If it's as accurate and straight forward as law enforcement tell us - how did _that_ happen?
Bingo, knowing the location of each phone at all times is intrinsic to how the cellular network works.
The interesting question here is why law enforcement is going to Google instead of the cellular network providers directly? By definition, they're missing out on data from all non-Android phones.
From the top comment here: The precision is greatest when GPS is on, but less precise data from cell towers and WiFi sources is used almost any time a Google app is being used on an Android or non-Android phone.
I haven't read the original article since the website doesn't work without off-domain scripts running, but I assume that's why - they do have data for iOS users running Google apps, and that data is often higher resolution than cell tower triangulation. I'd also assume they're getting the cell information as well and correlating the two.
Why don't you want the police to be able to find your when there's a crime? What if you're the victim of a kidnapping? Or murder that goes unsolved because Google wouldn't tell them who did it?
The incident rate of kidnappings is so low that it's not anywhere close to ranking in the first volume of "List of Things I Worry About".
The government abusing data it collected on its citizens to silence dissenters, however, is something I've seen on a daily basis. And so, we set priorities.
My main concerns are how such tools may facilitate automated injustice, as well as providing the means for heavy-handed political/intellectual influence and control.
Innocent people are commonly investigated because they were nearby when crimes were committed. Or because they somewhat match a victim's description of the attacker. Or because they're driving a vehicle that somewhat matches a description.
But this is taking it to another level. Here, location and time are the only identifiers. Once you've identified someone who was at the location of the crime when it was committed, they were either a perpetrator or a witness. Or maybe neither, because they weren't close enough in space and time.
But anyway, what happens next? Police hope to get a confession? Maybe some physical evidence. Or witnesses. But then, people often lie. And there's less opportunity for an alibi, except maybe a friend who says he was there with you. But his phone had better agree with yours.
And really, it's hard to imagine that someone doing serious crime would be carrying a smartphone. At least, one that's not turned off, and in a Faraday bag. But then, some criminals are just plain stupid, I guess.
Police can lie with impunity when interrogating and it is all legal and protected mostly. They can get innocent people to plead guilty to all kind of crimes the didn't commit simply by threatening them.

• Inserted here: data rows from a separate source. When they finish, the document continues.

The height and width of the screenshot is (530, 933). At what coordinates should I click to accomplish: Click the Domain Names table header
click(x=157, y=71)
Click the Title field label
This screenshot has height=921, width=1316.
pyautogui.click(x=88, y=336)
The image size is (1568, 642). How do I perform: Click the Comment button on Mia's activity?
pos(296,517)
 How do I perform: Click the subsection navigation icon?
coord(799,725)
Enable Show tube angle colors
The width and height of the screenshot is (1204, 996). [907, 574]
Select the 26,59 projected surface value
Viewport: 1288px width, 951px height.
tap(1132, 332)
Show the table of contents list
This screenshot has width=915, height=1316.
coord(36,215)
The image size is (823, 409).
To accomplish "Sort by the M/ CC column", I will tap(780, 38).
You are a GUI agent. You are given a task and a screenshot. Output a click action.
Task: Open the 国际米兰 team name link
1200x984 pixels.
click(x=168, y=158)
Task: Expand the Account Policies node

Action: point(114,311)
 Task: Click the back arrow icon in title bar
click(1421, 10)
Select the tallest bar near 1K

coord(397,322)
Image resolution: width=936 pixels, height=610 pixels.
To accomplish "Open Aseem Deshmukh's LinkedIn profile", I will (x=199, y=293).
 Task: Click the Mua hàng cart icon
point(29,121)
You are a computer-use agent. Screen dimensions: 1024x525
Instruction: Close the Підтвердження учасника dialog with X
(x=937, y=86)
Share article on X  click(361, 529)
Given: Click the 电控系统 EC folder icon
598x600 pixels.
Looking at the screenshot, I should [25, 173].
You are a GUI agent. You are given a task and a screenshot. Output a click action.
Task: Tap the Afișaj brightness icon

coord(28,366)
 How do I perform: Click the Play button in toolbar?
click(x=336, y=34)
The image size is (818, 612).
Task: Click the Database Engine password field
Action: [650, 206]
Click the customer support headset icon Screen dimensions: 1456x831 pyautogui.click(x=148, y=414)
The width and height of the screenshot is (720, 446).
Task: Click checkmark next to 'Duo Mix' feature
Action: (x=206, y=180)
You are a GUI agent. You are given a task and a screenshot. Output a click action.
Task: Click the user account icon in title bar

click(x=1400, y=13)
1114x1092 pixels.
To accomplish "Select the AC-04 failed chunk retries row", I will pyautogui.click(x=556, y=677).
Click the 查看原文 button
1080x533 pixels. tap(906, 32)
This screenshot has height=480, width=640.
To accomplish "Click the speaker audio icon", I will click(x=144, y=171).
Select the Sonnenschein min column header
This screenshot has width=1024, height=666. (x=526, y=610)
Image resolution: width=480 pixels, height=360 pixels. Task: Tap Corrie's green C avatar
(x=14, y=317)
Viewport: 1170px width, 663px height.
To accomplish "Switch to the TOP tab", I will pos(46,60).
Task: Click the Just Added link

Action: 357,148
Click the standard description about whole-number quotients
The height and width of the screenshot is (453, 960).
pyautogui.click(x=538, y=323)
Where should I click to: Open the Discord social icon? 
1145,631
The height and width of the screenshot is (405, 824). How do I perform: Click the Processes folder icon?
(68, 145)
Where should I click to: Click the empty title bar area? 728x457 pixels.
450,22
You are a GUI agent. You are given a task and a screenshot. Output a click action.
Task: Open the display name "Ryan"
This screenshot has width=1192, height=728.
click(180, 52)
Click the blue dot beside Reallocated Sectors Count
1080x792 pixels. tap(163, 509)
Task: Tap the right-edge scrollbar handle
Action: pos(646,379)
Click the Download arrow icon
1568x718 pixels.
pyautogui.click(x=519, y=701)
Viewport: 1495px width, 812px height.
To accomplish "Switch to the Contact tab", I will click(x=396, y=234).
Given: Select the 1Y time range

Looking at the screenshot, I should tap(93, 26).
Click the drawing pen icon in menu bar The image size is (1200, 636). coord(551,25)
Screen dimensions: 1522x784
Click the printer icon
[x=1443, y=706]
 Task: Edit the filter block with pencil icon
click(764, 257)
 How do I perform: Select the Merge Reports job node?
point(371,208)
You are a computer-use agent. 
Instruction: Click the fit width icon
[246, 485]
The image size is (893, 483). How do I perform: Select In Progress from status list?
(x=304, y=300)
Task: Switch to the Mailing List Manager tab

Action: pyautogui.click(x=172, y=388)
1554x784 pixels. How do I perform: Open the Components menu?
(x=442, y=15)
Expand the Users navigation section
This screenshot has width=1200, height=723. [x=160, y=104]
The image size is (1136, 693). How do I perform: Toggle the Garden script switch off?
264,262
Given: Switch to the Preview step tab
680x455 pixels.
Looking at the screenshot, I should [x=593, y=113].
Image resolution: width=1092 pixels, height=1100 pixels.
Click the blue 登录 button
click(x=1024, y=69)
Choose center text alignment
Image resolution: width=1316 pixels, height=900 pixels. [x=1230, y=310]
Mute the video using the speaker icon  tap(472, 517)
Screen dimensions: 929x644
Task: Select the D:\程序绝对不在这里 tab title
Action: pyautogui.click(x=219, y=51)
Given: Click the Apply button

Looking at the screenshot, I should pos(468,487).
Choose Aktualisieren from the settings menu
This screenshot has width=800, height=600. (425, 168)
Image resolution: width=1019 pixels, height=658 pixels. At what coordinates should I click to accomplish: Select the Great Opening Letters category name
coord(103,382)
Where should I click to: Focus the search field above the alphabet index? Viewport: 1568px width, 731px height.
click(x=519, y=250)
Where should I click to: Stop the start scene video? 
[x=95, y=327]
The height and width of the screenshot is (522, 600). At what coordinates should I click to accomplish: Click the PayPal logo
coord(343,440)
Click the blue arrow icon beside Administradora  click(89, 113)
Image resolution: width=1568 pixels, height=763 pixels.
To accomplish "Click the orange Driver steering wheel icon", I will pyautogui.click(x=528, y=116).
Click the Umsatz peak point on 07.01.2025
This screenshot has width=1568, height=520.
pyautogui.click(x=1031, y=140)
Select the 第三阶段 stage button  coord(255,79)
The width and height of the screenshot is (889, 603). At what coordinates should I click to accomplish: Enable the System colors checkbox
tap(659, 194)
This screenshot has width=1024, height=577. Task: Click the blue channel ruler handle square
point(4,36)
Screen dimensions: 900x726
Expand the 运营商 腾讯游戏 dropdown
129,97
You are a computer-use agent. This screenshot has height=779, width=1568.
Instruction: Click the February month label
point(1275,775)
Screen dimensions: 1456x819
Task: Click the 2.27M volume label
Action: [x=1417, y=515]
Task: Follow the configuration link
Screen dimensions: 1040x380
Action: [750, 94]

I once used an app to record my location, which I'm sure was in my Google account. It mis-recorded my location to be in the centre of a park in the town I was in the middle of the night, but I was actually at home asleep. Needless to say, it crossed my mind if this data could be used as a false positive in any investigation if they got hold of all people recorded as being in that area.
In addition to all the other, very serious concerns, I'll also ask this:
How long until these records are available for subpoena, e.g. in a divorce case? (Maybe -- hopefully! -- not in area sweeps, but nonetheless, where was the other party and who was in proximity. As I'm writing this, well, maybe they will ask for all connections in proximity, that list then to be whittled down to a list of candidates (per the police's approach in the OP's story)).
When are police going to start sweeping such data up en masse, looking for e.g. parole violations?
When will every "free association" be a tracked association?
> How long until these records are available for subpoena, e.g. in a divorce case?
I see nothing preventing this information being sought in U.S. discovery right now--at least in Federal litigation[0]. That isn't to say that the subpoena won't be squashed by a court for one of the traditional rationales under FRCP 26(b).[1]
>When are police going to start sweeping such data up en masse, looking for e.g. parole violations?
Arguably runs afoul of the particularity requirement of the fourth amendment, although I do not pretend to be an expert on criminal law. That said, I understand the fourth amendment to be a low bar these days.
> When will every "free association" be a tracked association?
Rhetorical question?
[0] Your specific example, divorces, are state law in the US. I don't do that, and the relevant laws / cases can change on a state-by-state basis.
Yes, the last part could be considered rhetorical. Except, I think that is the very real direction some -- including especially some already in authority, in the U.S. as well as around the world -- want to take things.
On the other hand, maybe my question is rhetorical, in that the tracking is already in place.
The use of this information in the hands of the statistically incompetent will lead to miscarriages of justice and disaster. This basically institutionalizes the prosecutor's fallacy.
Much less afraid of false accusation and more concerned with incidental data being used against me later, or being used to build a profile the police can use in some other way.
Is this actually a real problem for normal non-criminal people? Murders happen every day and this would help deter or prevent repeat offenses. But having information about you that's correct, and can't be used in court because it was obtained without the correct warrant, when is that ever a problem? I'm not talking about high profile journalists or terrorist suspects. Just normal people like you.
I live in a continent with a lot of fresh memories about uncomfortable answers to your questions. No need to go as far back as WW II: take a look at https://en.m.wikipedia.org/wiki/Stasi for a painfully contemporary read.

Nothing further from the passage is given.